The therapeutic agent may also be provided with a pharmaceutically acceptable carrier and, optionally, additional ingredients such as antioxidants, stabilizing agents, permeation enhancers, and the like. The drugs may also include radiochemicals to irradiate and/or prohibit tissue growth or to permit diagnostic imaging of a site.

Pits, pores, grooves, coatings, impregnateable materials, or a combination of these may be used to provide the drugs on the stent. In addition, a stent may include reservoirs or micropores to deliver drugs to the treatment site. Alternatively, the stent may include protruding structures which may have a central depression which may contain a therapeutic substance. Protruding structures are disclosed in U.S. Pat. No. 6,254,632, the disclosure of which is hereby incorporated by reference. These pits, pores, grooves, reservoirs, and protruding structures may be of any shape and size which may permit adequate drug delivery to the treatment site.

FIGS. 7A-7E show several embodiments of stents, as previously discussed. FIGS. 7A-7E also show pits, pores, or spheres, 702 (FIG. 7A), 704 (FIG. 7B), 706 (FIG. 7C); and reservoirs, 708 (FIG. 7D), 710 (FIG. 7E). FIG. 7H shows pores 716 and reservoirs 718 in detail, which may be used in combination, as shown.

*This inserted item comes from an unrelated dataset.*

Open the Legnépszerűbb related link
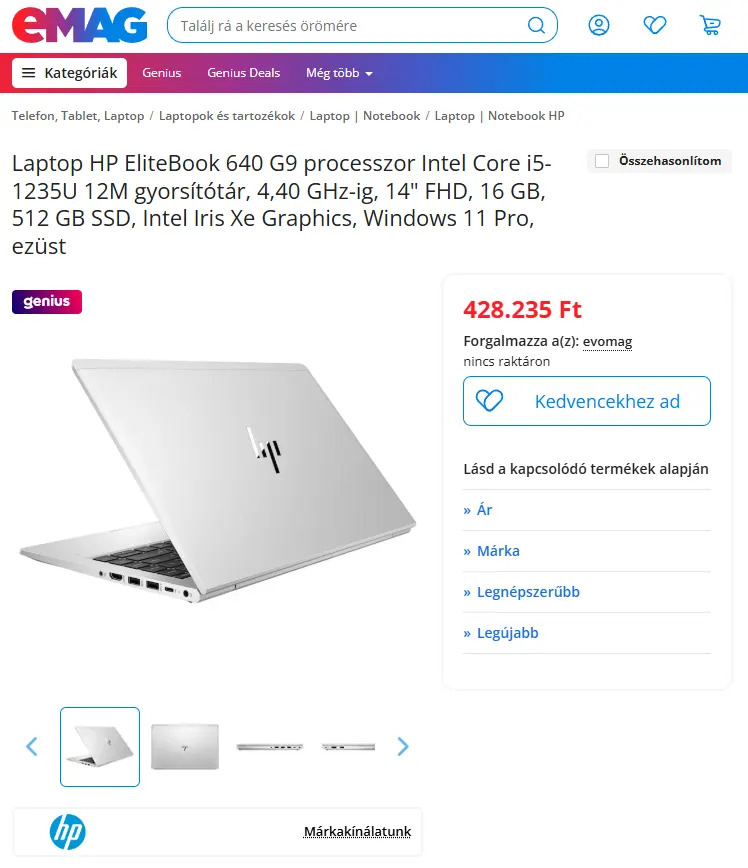This screenshot has height=868, width=748. [528, 592]
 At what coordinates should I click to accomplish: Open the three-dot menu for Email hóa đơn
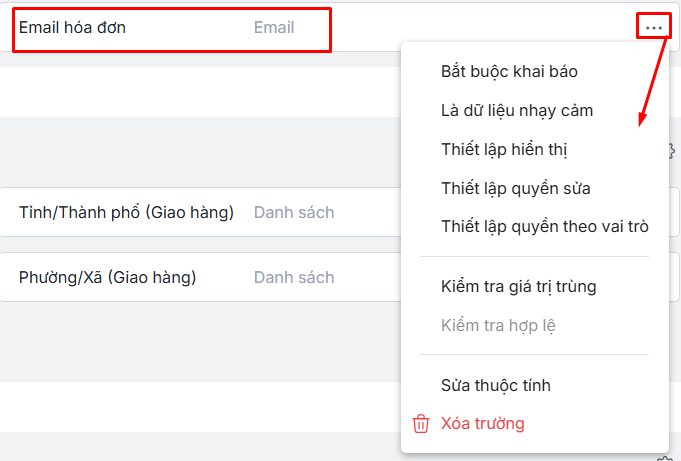[x=654, y=27]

In an alternative embodiment, the stent may comprise a plurality of microencapsulated spheres containing a medicament, the microencapsulated spheres being disposed about the exterior surface of the stent so as to rupture upon radial expansion of the stent by a predetermined amount. The microencapsulated spheres are preferably encapsulated in a coating applied to the exterior surface of the stent. The spheres are preferably made from a bioabsorbable or biostable material.

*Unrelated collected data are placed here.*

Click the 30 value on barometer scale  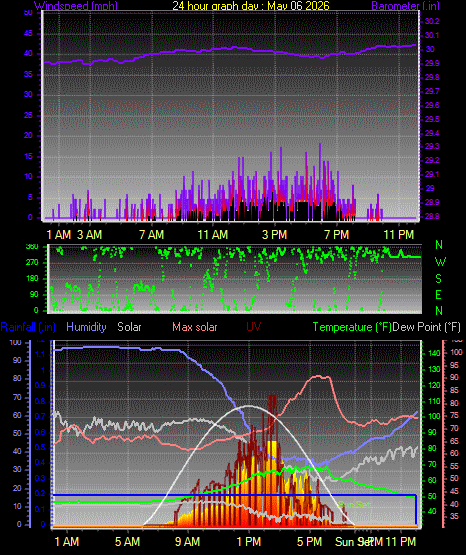pos(430,49)
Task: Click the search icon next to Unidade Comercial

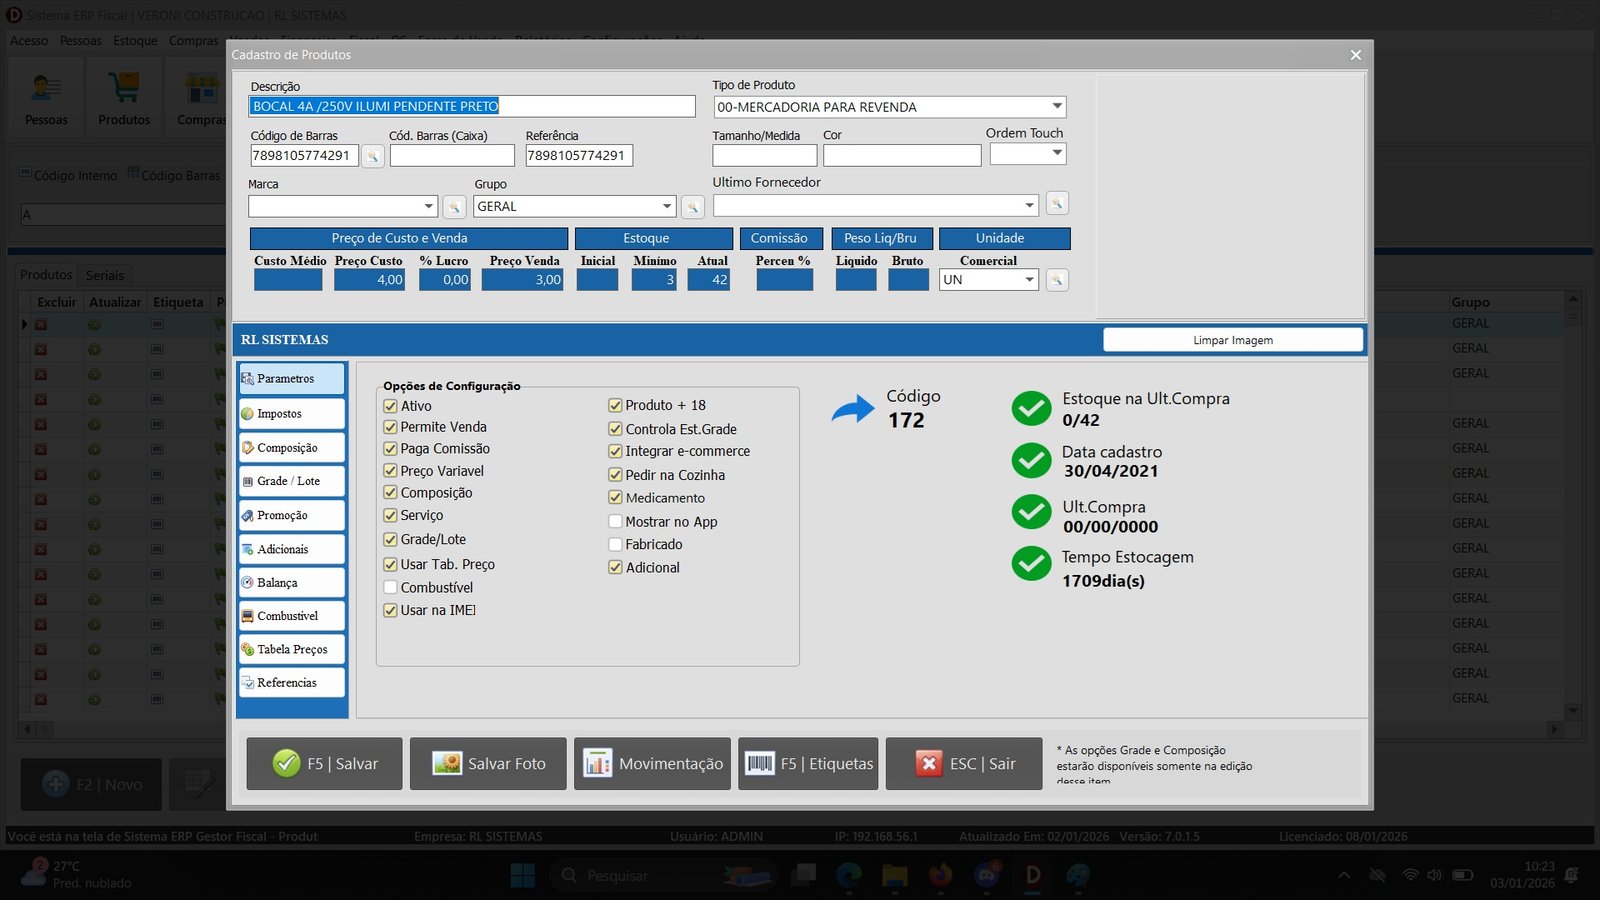Action: pos(1057,280)
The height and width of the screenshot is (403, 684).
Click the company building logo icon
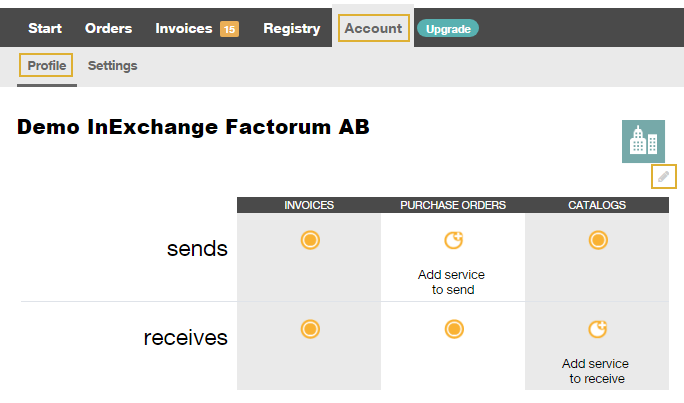[x=643, y=141]
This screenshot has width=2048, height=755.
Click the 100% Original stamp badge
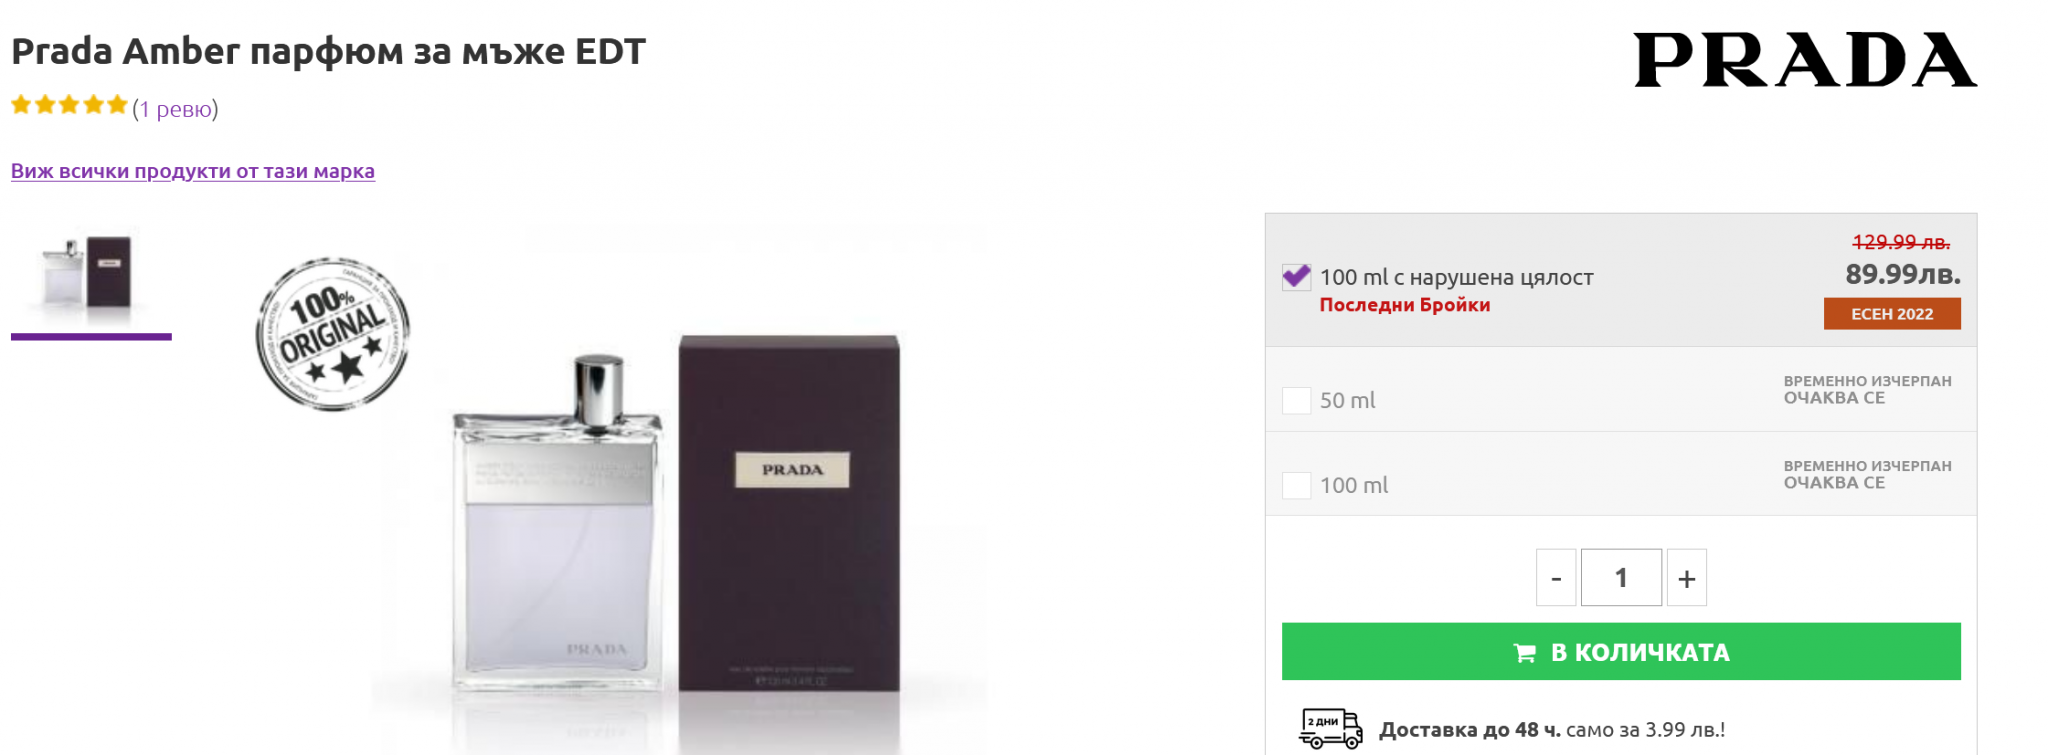click(x=333, y=334)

FIG. 7I shows a stent 700 having a coating 720. Applying a coating to the metal, attaching a covering or membrane, or embedding material on the surface via ion bombardment may be used to apply the drugs. Conventionally, drugs are incorporated into a polymer material which is then coated on the stent. The coating material should be able to adhere strongly to the metal stent both before and after expansion, be capable of retaining the drug at a sufficient load level to obtain the required dose, be able to release the drug in a controlled way over a period of time, and be as thin as possible so as to minimize the increase in profile. In addition, the coating material should not contribute to any adverse response by the body. A coating may be located on the interior or exterior surfaces, or both surfaces, of the stent. In a preferred embodiment, multiple coatings may be provided with the stent. Each coating preferably comprises a different drug.

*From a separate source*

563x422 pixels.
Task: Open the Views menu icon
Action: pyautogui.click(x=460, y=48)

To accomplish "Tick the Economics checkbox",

In an alternative embodiment, as shown in FIG. 7J, a drug-impregnated film 722 is provided in the open spaces 724 of the stent. The film may completely surround the stent, or the film may alternatively cover only one, two, or more of the spaces 724 between the individual stent struts. The film 722 is shown with cross-hatching in FIG. 7J. The cross-hatching does not indicate that the film is necessarily porous, but merely indicates the presence of the film 722; however, it is envisioned that the film may be porous. The film is preferably non-porous.

Preferably, the drug delivery film dissolves and is absorbed by the body, releasing the drug at the treatment site. The film provides uniform drug delivery to the body lumen being treated. Accordingly, lower dosages of drugs are generally required to treat the site.

The film is preferably attached to the stent by an adhesive, or alternatively by thermal bonding, chemical bonding, and/or ultrasonic bonding. Alternatively, the film is formed on the stent by depositing the film material onto a balloon and stent assembly. As with stent coatings, the film material should be able to adhere strongly to the metal stent both before and after expansion, be capable of retaining the drug at a sufficient load level to obtain the required dose, be able to release the drug in a controlled way over a period of time, and be as thin as possible. In addition, the film material should not contribute to any adverse response by the body.

Alternatively, or in addition to a coating and/or film, the stent may contain reservoirs which can be loaded with the drugs. A coating or membrane of biocompatible material could be applied over the reservoirs which would control the diffusion of the drug from the reservoirs to the body lumen. The size, shape, position and number of reservoirs can be used to control the amount of drug, and therefore the dose delivered.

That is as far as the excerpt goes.